A friend writes to me: "Mr Collins's first Sabbath at Warwick Lane Chapel was a never-to-be-forgotten day. The service commenced with that appropriate hymn, beginning:
'Give me the faith which can remove And sink the mountain to a plain; Give me the child-like praying love, Which longs to build Thy house again; Thy love let it my heart overpower, And all my simple soul devour.'
"As he gave the lines, force, beauty, and impressiveness, never perceived by me before, seemed to breathe through the words. Then followed a prayer so pleading, so child-like, and yet so mighty, that all believing hearts felt assured that revival was already begun. The discourse, founded upon Deut. xxxiii. 8 n, was original, unique, and stimulating. In the evening, the warnings of the unconverted, the invitations of the penitent, and the appeals for present exercise of faith had directness and unction such as none of us had known before."

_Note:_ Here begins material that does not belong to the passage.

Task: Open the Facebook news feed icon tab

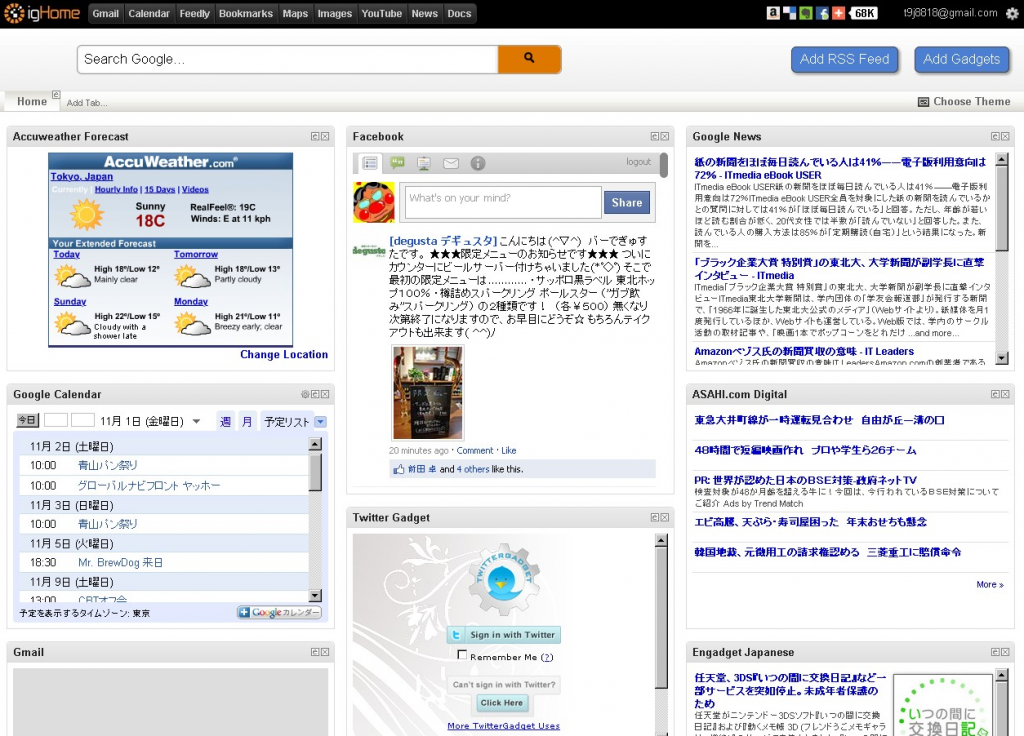Action: tap(370, 163)
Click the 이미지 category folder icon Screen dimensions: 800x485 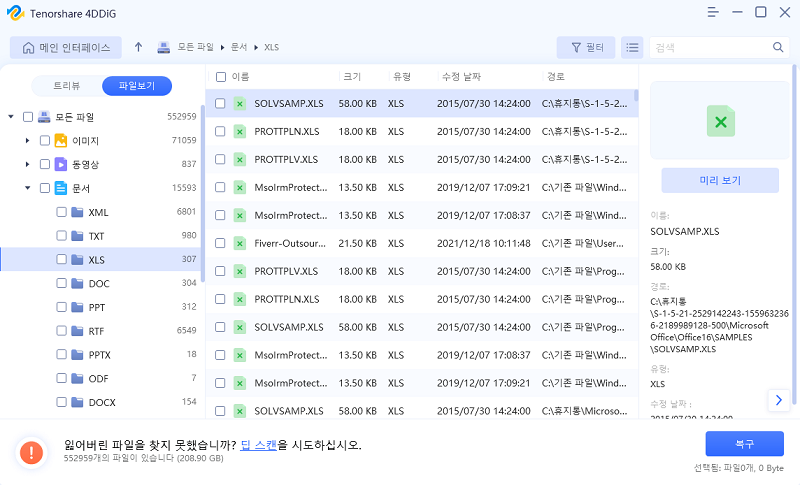[x=60, y=140]
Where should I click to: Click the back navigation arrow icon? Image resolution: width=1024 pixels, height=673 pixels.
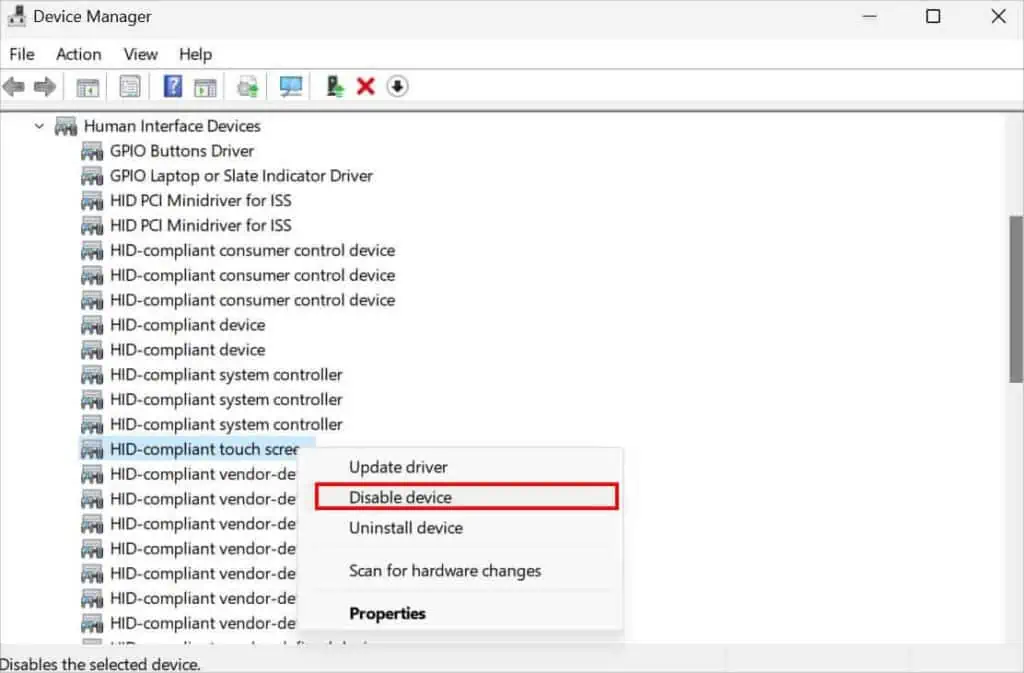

The Journal record is: "The congregation is small I began my pulpit labours with tears: I had signs of good." My own correspondent states: "Ten, chiefly senior Sunday scholars, were led that night to cry for mercy;" and adds, "Like results followed successively Sabbath after Sabbath, until our Society was nearly doubled; our congregation more than doubled, and our funds replenished. His morning sermons can never be forgotten while any of the church that listened to them remain. His witness for holiness was constant. His thoughts were profound, heart-stirring, and, for variety, inexhaustible. Upon that theme his words glowed and burned: while the heavenly benignity that beamed in his happy face helped to make every sentence tell."
From 'The Life of the Rev Thomas Collins,' by Samuel Coley, p199.
"Sunday, December nth. Such a Communion service has never been known here, since the Wesleyans first came to the city, as we have had to-day: one hundred and fifty-one communicated; several found peace with God at the table; all seemed comforted and quickened."
From 'The Life of the Rev Thomas Collins,' by Samuel Coley, p206.
A church on this site was built in 1837. The current building replaced it in 1932.